* _Exercise_
The answer must be every line of the records below that contains the word "contact".

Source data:
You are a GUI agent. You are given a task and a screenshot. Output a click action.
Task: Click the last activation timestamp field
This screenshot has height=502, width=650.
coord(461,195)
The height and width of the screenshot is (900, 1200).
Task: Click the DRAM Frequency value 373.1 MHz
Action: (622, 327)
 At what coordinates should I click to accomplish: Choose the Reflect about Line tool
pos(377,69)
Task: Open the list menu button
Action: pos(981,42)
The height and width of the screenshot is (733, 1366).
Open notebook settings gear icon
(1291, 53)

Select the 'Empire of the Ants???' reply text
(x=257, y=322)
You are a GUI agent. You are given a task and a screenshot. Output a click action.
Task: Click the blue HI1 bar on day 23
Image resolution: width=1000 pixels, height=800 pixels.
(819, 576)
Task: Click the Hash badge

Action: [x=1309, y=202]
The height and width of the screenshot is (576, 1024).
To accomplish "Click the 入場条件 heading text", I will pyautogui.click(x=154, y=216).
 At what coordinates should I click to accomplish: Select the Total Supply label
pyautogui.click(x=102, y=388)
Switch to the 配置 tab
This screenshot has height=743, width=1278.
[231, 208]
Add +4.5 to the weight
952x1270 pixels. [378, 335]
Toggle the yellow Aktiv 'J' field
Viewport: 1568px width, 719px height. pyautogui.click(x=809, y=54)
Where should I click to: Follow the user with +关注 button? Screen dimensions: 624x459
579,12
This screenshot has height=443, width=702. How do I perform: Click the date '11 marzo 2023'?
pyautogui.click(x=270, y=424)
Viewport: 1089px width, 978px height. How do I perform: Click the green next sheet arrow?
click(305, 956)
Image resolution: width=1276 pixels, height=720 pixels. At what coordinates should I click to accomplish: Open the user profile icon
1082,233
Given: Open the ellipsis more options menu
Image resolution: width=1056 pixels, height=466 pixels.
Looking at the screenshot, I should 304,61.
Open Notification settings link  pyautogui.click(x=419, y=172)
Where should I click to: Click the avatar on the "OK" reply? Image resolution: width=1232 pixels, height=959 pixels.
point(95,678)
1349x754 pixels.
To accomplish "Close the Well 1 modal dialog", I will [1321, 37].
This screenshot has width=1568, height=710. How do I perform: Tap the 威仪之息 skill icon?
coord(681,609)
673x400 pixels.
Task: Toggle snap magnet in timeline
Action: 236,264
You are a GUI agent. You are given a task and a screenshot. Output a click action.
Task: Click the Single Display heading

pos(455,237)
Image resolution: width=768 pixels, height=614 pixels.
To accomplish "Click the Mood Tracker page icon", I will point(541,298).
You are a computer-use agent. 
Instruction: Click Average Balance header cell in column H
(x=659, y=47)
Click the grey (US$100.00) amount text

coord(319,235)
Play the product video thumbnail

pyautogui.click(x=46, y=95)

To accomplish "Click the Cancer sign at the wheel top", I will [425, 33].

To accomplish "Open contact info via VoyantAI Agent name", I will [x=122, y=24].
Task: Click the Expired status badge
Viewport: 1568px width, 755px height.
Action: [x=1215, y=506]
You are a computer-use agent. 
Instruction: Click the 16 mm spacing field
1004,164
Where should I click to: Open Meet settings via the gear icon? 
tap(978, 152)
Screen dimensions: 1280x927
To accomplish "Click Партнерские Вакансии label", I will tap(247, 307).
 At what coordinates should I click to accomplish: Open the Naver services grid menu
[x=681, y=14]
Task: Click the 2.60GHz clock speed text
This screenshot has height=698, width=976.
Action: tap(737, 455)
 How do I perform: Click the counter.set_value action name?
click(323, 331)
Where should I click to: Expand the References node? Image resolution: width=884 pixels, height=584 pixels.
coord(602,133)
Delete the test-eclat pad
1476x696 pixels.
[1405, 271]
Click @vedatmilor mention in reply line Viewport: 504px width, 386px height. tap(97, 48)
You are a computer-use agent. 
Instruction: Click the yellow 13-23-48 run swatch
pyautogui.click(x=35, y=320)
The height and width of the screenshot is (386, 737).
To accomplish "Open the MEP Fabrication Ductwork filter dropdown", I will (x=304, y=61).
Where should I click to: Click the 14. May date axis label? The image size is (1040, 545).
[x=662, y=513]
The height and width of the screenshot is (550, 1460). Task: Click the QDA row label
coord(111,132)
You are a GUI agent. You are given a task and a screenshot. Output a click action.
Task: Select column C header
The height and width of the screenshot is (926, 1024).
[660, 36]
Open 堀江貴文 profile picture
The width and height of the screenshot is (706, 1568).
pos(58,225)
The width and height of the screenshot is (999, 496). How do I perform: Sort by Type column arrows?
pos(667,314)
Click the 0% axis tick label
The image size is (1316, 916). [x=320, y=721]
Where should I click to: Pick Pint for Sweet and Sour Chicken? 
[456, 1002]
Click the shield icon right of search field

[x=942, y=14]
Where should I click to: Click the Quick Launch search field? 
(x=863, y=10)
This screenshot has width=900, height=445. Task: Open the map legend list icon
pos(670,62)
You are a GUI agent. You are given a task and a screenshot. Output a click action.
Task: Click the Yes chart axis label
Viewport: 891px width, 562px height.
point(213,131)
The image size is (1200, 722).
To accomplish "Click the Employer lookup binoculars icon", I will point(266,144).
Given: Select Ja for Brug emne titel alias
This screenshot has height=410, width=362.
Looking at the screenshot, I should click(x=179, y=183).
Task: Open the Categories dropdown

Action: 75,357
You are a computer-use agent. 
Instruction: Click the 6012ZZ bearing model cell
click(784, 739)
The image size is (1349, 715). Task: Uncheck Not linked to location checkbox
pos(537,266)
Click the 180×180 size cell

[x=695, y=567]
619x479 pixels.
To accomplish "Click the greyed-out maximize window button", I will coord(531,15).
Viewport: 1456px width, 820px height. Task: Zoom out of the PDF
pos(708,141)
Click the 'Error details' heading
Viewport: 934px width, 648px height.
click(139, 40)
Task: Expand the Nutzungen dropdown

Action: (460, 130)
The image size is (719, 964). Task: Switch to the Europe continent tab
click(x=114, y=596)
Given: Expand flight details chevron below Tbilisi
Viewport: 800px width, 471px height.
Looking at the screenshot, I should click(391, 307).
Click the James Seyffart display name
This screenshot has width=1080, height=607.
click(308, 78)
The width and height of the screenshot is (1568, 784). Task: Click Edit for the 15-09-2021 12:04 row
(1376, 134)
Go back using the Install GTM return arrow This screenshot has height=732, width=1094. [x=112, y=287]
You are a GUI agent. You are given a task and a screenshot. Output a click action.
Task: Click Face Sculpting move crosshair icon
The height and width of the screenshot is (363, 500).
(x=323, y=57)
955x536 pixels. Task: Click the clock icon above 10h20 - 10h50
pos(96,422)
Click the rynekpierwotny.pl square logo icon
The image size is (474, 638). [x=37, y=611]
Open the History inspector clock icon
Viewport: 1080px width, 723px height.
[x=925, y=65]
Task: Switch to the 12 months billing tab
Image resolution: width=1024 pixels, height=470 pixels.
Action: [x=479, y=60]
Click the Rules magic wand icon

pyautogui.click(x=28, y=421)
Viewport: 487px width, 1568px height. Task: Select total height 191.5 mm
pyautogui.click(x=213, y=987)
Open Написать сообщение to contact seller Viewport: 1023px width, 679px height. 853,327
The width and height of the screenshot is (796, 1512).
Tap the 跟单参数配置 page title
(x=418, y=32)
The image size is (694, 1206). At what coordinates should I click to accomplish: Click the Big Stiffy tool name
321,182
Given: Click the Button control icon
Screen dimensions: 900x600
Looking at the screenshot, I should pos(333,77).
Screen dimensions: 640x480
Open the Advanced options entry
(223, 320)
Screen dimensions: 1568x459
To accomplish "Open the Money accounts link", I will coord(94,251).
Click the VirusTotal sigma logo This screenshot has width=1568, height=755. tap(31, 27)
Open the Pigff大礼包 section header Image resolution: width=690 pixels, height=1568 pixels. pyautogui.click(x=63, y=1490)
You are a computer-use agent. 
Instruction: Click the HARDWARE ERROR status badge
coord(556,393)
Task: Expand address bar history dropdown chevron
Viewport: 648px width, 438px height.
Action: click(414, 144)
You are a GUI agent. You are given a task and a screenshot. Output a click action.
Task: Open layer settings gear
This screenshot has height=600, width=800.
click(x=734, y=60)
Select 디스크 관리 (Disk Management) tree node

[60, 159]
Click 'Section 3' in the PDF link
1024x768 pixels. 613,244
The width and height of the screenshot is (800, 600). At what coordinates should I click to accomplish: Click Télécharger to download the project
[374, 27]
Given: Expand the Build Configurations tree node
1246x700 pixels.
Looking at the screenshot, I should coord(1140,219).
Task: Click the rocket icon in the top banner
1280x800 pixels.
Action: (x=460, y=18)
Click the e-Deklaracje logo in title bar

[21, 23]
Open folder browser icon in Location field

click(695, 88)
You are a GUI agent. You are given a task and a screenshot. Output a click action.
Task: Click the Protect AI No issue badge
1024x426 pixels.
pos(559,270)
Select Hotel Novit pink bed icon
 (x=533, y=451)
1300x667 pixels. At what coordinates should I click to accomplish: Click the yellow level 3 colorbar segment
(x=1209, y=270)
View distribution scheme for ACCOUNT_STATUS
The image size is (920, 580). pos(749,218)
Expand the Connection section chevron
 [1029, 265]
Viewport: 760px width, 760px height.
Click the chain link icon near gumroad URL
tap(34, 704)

* _Exercise solution_
To accomplish "Open contact info via VoyantAI Agent name", I will [x=122, y=24].
Open Написать сообщение to contact seller Viewport: 1023px width, 679px height. 853,327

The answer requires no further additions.